Your task is to copy the lines of the data below from the line holding "Given: Click the PayPal icon beside the email" through the line holding "Decrease copies with", inclusive, exactly and with nothing added.

─── Provided data ───

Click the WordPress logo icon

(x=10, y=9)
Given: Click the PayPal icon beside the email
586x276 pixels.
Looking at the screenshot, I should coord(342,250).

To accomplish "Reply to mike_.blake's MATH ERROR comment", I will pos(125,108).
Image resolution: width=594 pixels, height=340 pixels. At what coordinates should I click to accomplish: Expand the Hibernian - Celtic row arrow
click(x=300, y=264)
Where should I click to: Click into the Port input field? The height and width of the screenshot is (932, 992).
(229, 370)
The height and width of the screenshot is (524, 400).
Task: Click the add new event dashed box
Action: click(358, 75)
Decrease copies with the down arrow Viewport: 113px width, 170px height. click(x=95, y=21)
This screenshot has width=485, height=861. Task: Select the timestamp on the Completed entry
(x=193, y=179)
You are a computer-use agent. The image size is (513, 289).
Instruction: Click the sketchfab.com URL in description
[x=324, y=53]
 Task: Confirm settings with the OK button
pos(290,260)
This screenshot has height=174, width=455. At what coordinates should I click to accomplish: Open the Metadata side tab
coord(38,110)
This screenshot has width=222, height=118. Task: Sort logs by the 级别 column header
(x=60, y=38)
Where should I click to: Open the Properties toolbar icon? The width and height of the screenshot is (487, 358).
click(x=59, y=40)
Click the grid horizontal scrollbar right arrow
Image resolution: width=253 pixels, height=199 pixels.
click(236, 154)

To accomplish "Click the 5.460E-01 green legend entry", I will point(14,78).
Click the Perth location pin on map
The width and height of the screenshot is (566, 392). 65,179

───
─── Provided data ───

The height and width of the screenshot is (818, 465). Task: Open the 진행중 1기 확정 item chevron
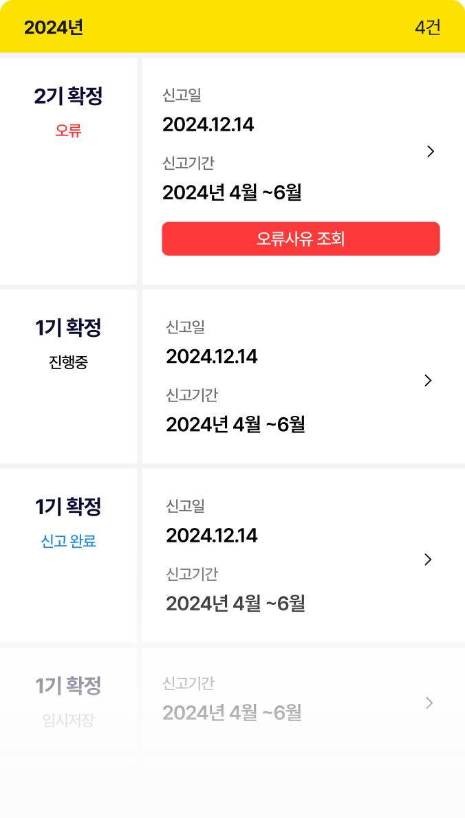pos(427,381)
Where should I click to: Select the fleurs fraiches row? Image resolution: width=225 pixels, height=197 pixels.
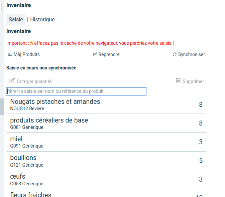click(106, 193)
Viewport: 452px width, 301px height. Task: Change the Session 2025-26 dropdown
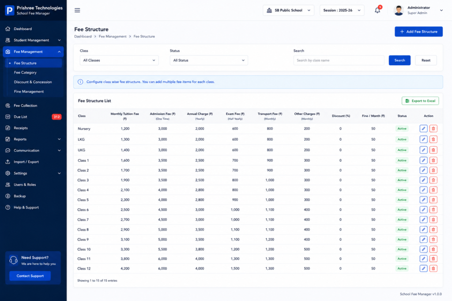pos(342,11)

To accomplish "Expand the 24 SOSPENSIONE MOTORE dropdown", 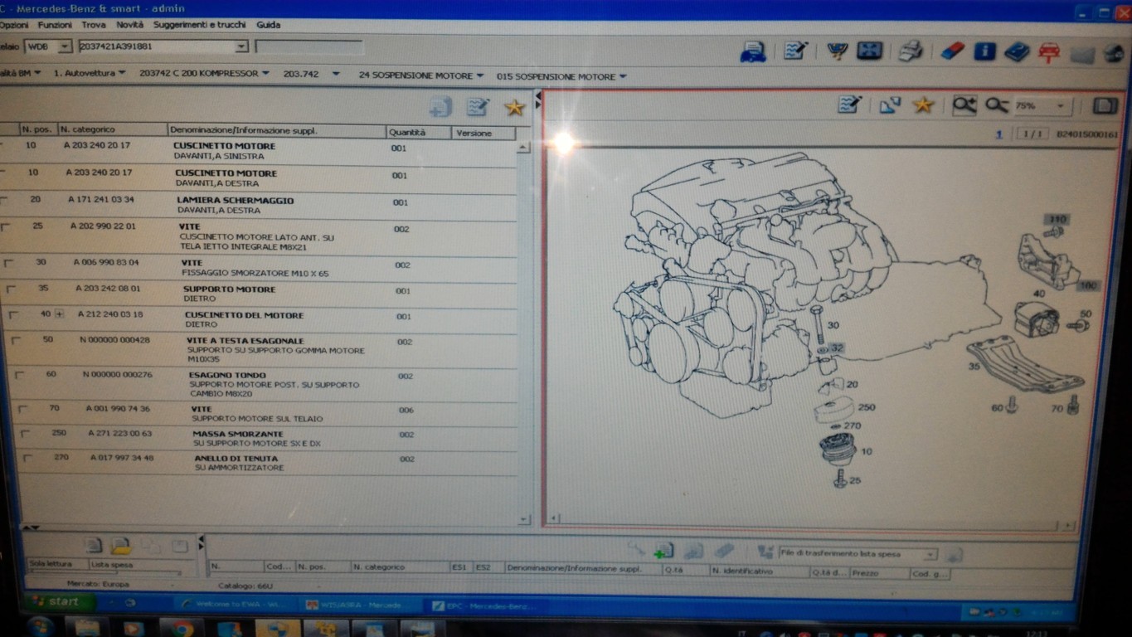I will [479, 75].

───

#### Solution to this exercise:
Given: Click the PayPal icon beside the email
586x276 pixels.
Looking at the screenshot, I should coord(342,250).

To accomplish "Reply to mike_.blake's MATH ERROR comment", I will pos(125,108).
Image resolution: width=594 pixels, height=340 pixels. At what coordinates should I click to accomplish: Expand the Hibernian - Celtic row arrow
click(x=300, y=264)
Where should I click to: Click into the Port input field? The height and width of the screenshot is (932, 992).
(229, 370)
The height and width of the screenshot is (524, 400).
Task: Click the add new event dashed box
Action: click(358, 75)
Decrease copies with the down arrow Viewport: 113px width, 170px height. click(x=95, y=21)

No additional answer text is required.